Je reçois aussi plusieurs soins de la part de Guillaume, Christine et Jocelyne, je nage en plein bonheur ahah. Avec l’impression de planer complètement. C’est tellement étrange cette chaleur au dessus de mon front, alors même qu’il n’a pas encore posé ses mains… J’imagine des rayons de lumière sortir de sa paume, c’est drôle. Il n’y a qu’à voir la beauté et la fraîcheur des orchidées de la pièce pour se convaincre que de bonnes ondes circulent par ici ! 

Pendant un soin complet je me sens partir, sans être complètement endormie. Entre deux mondes, quoi. De temps en temps je sens ma main et ma jambe avoir des spasmes, sans doute l’énergie qui circule.

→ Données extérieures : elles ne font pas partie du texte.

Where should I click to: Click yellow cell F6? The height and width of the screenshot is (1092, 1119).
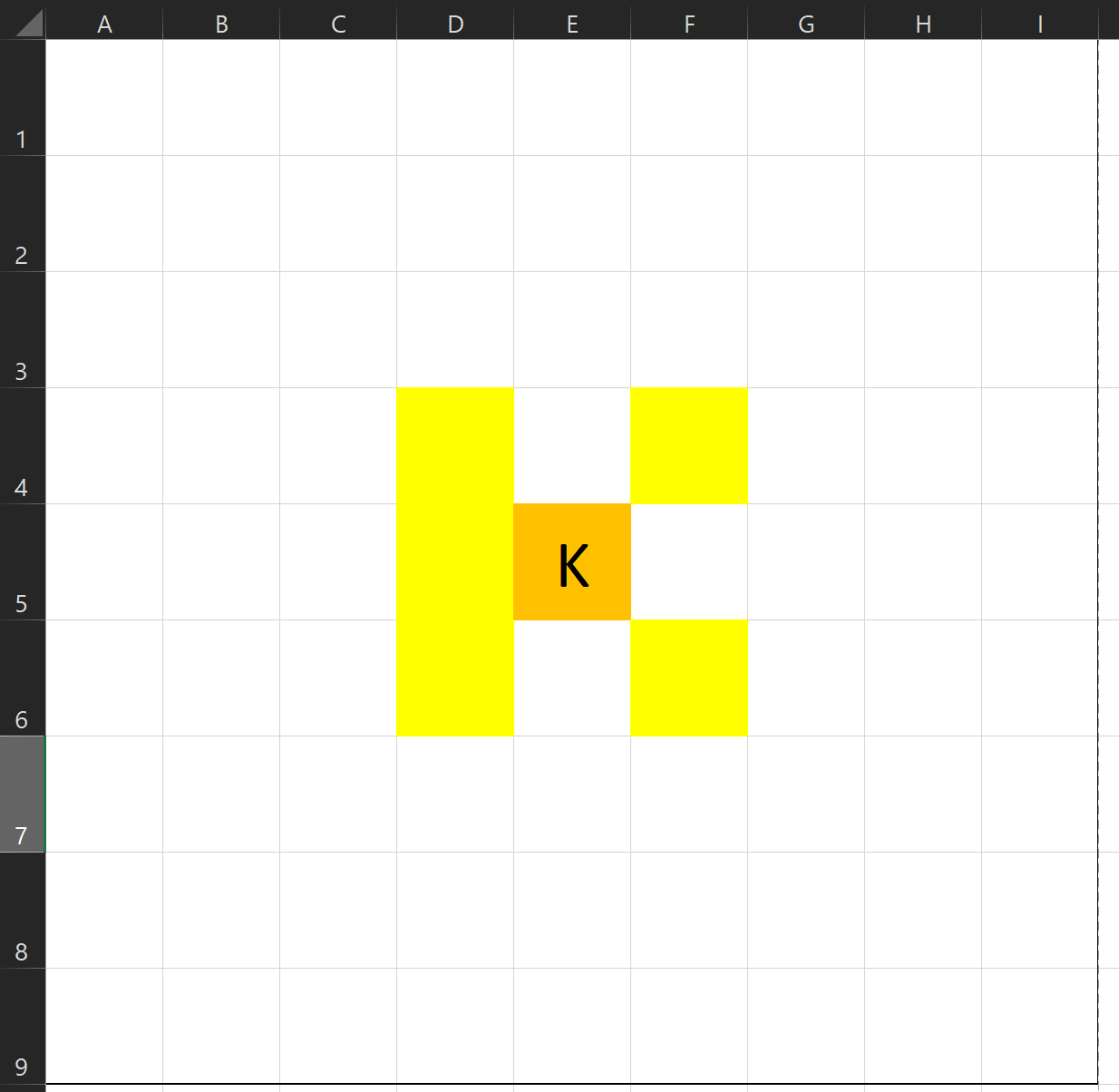tap(689, 678)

Bien sûr, j’apprends moi aussi à poser mes mains et m’entraîne à faire des soins sur mes trois cobayes. Au début ce n’est pas évident j’avoue, j’ai peur de « mal faire », de trop appuyer ou pas assez… Dans notre société, où « toucher » le corps n’est pas un acte spontané, je n’ose pas trop mais ça va mieux ensuite.

Post-stage : l’auto-traitement 

Durant 21 jours, il est fortement conseillé de pratiquer sur soi l’auto-traitement. Commencer par soi, se soigner avant d’aider les autres, c’est la clé. Poser ses mains, respirer et ressentir l’énergie qui nous traverse. Si j’ai pu trouver ça contraignant au début satanée flemme, sors de ce corps…!, le bien-être est si total que je pourrais rester comme ça toute la journée. J’ai aussi le sentiment que chaque chose « appelle mes mains » : les plantes, la nourriture, toucher des parties de mon corps dès que j’ai les mains libres…

Parfois au contraire, mon cerveau cartésien reprends ses droits et les doutes m’habitent… Et si j’avais rêvé ? Et si tout ça n’existait pas, cette énergie, ce fourmillement dans les doigts ? Ce qui est certain, c’est que le reïki me fait me poser beaucoup de questions, m’oblige à chercher au delà des apparences et je dois dire que ça me plaît.